E, além disso, vem aí uma reforma. A partir logo do próximo ano, que se aproxima a passos céleres. Vocês não devem ter lido, já me acomodei ao fato de somente eu ler essas coisas, mas deu no jornal, sim. A Associação Brasileira de Normas Técnicas vai anunciar, agora em outubro, regras para o papel higiênico brasileiro. É isso mesmo que estou lhes dizendo, dentro em breve poderemos olhar para a cara (ou seu oposto, conforme as circunstâncias) de qualquer cidadão do metidíssimo Primeiro Mundo e proclamar que o nosso papel higiênico, que já conta com algumas marcas de nível internacional, não fica nada a dever aos melhores do planeta e talvez seja, no geral, o melhor. Até porque - calem-se novamente os catastrofistas - o Brasil será o primeiro país do mundo a adotar normas para papel higiênico. Daqui a pouco poderemos contar prosa no “Fantástico” sobre como tal ou qual celebridade internacional só usa papel higiênico mandado buscar diretamente do Brasil e saber que, quando outra celebridade quer limpar-se com categoria, se segura como pode, pega o jatinho e vem para o Brasil, referência mundial em limpeza traseira. Veremos a fundação do suntuoso e fechadíssimo GoldenAssWipersClub na Barra da Tijuca, recebendo, a peso d’oiro, aficionados de todo o orbe?

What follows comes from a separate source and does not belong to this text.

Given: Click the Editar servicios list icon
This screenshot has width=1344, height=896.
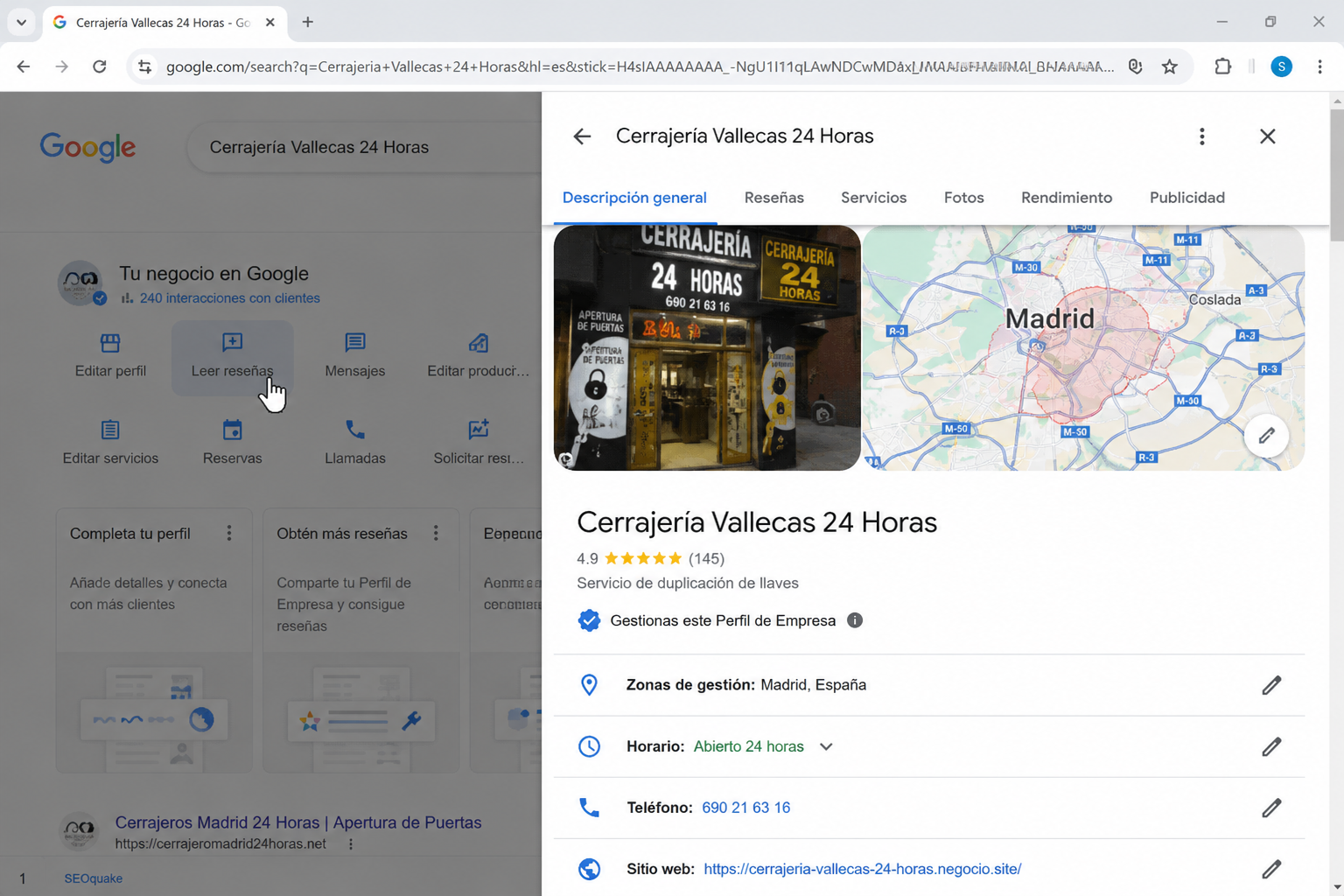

Diz também a nota que não vão esquecer nada, do picote a itens como a capacidade de absorção de água, tração, maciez e inúmeros outros quesitos. Acredito que nem mesmo a turma do bidê, conhecida pelo seu reacionarismo fanático a respeito dessa delicada questão, vai deixar de manifestar orgulho pelo nosso feito. É bem verdade que a ABNT, que eu saiba, não é do governo, mas é brasileira a começar do nome e pode até integrar-se nessa Parceria Público-Privada (faz sentido) de que tanto falam. E o presidente já cansou de dizer: o governo faz a parte dele, tirando o nosso dinheiro, e nós fazemos a nossa, entregando o nosso dinheiro. Não sei se haverá o papel higiênico participativo, o Cocô Zero, a Contribuição Provisória (Permanente) Sobre Evacuação ou a criação da Comissão Federal de Higienização Íntima, com seu presidente no status de ministro - pois, afinal, onde comem 36, comem 37. E tem de ser reconhecido, por maior a má vontade: a reforma está aí mesmo e ninguém poderá alegar que qualquer outra afetará mais as nossas bases do que ela.